For NYPR, this future-proof design ensures that its network can evolve alongside its programming and audience engagement strategies, without being locked into rigid, outdated models.
Tangible advantages
The Seeker SD-WAN advantage can be summarized in the strategic outcomes it delivers to broadcasters:
- Reduced Costs: Replace expensive private circuits with low-cost broadband or satellite while improving up times.
- Resilient Delivery: Hitless transmission and sub-second failover ensure uninterrupted radio and television broadcasts.
- Simplified Operations: Distributed orchestration automates resilience, cutting management overhead.
- Scalable Growth: Expand to hundreds of sites quickly while reducing manual complexity.

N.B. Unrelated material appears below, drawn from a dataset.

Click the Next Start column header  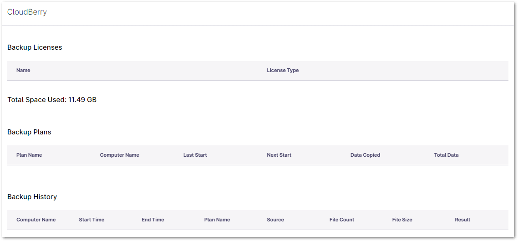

- Agility and Flexibility: Connect pop-up and home studios, remote production teams or affiliates with speed and confidence in a single platform
- Future-Readiness: Support IP-based workflows, hybrid connectivity and evolving digital-first distribution models.
New York Public Radio’s adoption of Seeker demonstrates how these advantages play out in practice. They’ve realized significant cost savings, simplified their network operations and gained the confidence of broadcast-grade reliability, a combination that positions them for long-term success in an increasingly competitive industry.
Broadcasting is at a crossroads. Legacy networks are expensive, rigid and increasingly unsuited to the demands of modern distribution. At the same time, competition for audience attention has never been more intense.
Seeker SD-WAN provides a proven alternative.